Sean Duca, Vice President & Regional Chief Security Officer (CSO), Asia Pacific, Palo Alto Networks said, “Ransomware is a type of malware that, once activated, locks key documents so they can no longer be accessed unless the victim pays a ransom. The ransom itself is usually carefully set to be affordable for the victim, making it look like paying up is, in the long run, a reasonable option.
“However, victims who pay the first time only encourage attackers to hit them again, since they have proven themselves willing to pay. Furthermore, these hackers can often sell the data they’ve encrypted, so simply paying to regain access to the documents doesn’t completely mitigate the problem.
“Ultimately, the decision to pay may boil down to a business decision over the time and effort required to restore files from back-ups versus the cost of the ransom to obtain the decryption key from the attacker.”
In mid-2014, a U.S. brokerage house fell victim to CryptoWall, which both encrypted and exfiltrated data from that institution. Research by Unit 42, the Palo Alto Networks threat intelligence team, put CryptoWall in the top three industry threats in both 2014 and 2015, so it’s clear that the financial services industry needs to be prepared to address such malicious attacks.

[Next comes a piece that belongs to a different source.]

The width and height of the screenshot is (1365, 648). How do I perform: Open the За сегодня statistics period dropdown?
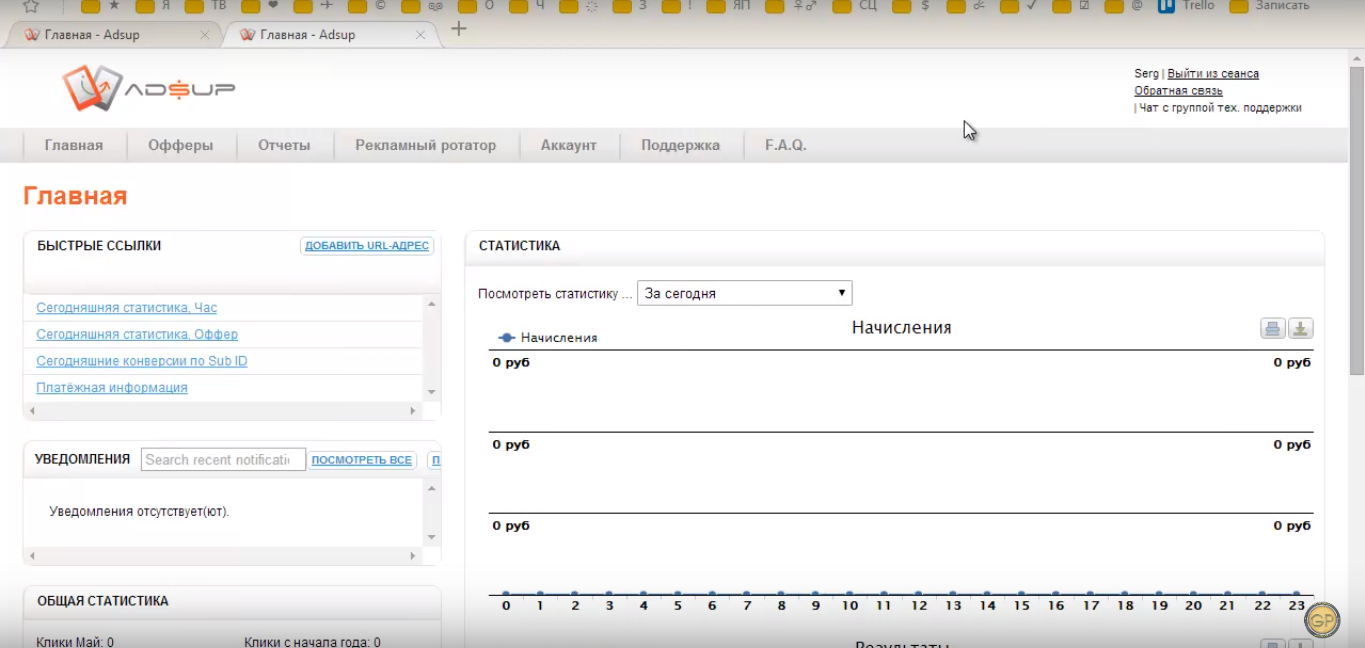(744, 294)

Palo Alto Networks advises there are seven key ways to protect financial institutions from ransomware:
1) Conduct regular back-ups of data on PCs, shared drives and any other storage systems.

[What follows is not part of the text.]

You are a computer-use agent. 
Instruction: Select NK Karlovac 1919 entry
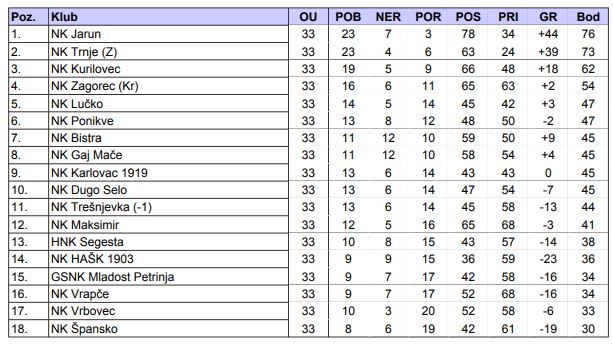[x=168, y=173]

2) Verify the data on the back-up system to ensure there are no surprises when restorations are warranted. This should already be a recurring practice as part of business continuity plans, but it’s worthwhile to validate this, since viable back-ups are integral to any ransomware remediation actions.

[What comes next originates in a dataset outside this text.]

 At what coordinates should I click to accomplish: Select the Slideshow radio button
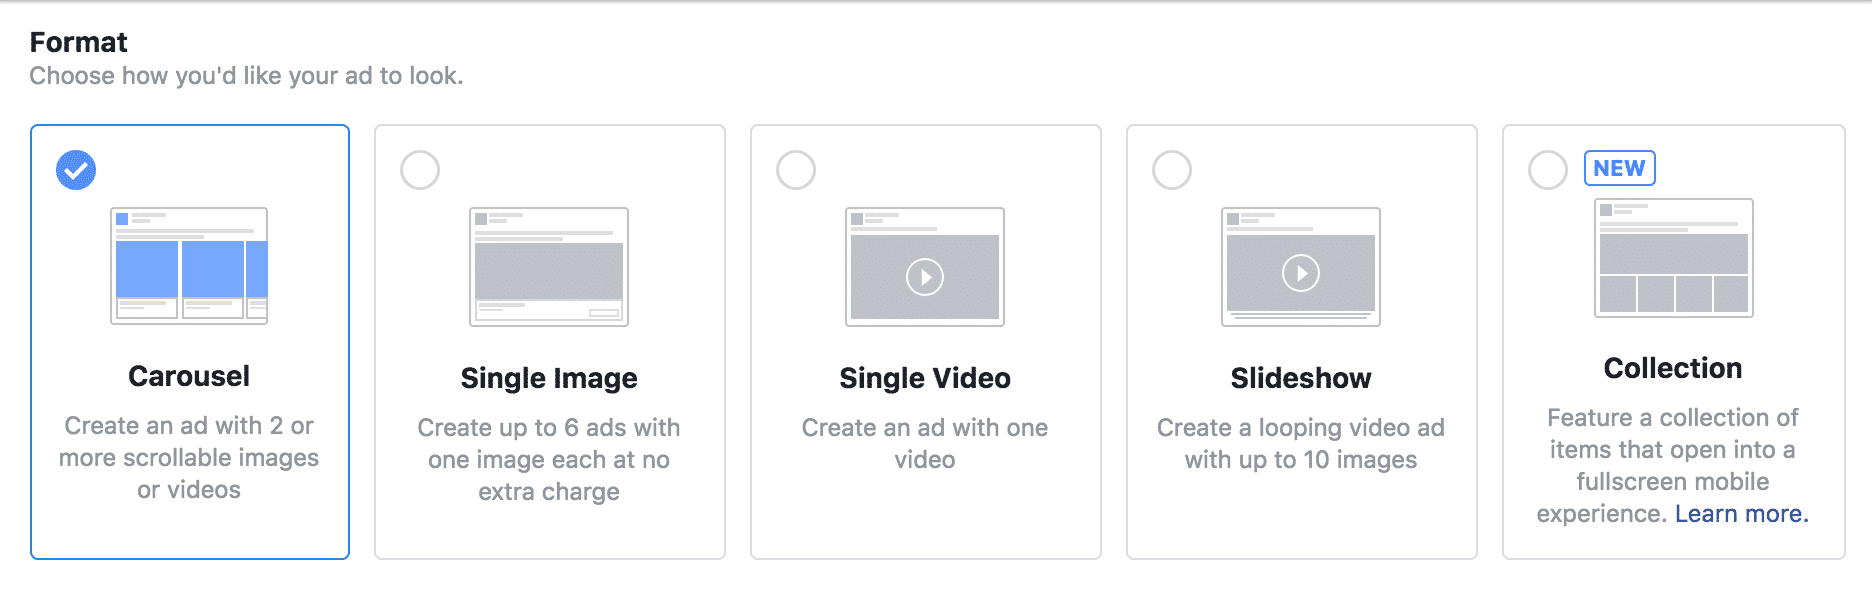(x=1172, y=170)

3) Scan and block suspicious files (e.g., portable executables) in all inbound email or web-browsing sessions.
4) Prevent the ingress of malware by using intrusion prevention systems (IPS) for known threats and sandbox analysis for zero-day threats.
5) Block outbound traffic to malicious URLs or sites, which may be part of the attack lifecycle for ransomware.
6) Prevent exploits and malware execution on PCs and servers with endpoint protection capabilities above and beyond anti-virus and host IPS.
7) Contain any threats by segmenting the internal network to limit lateral movement and to minimise the fault domain.
Sean Duca said, “It’s important to know that a ransomware attack is the canary in the coalmine: it’s a warning sign that your security is not up to scratch. It’s crucial to react quickly and calmly to ensure another attack doesn’t occur. Simply paying the ransom will not be the end of the attack, so revert to backed-up information and tighten your security immediately.”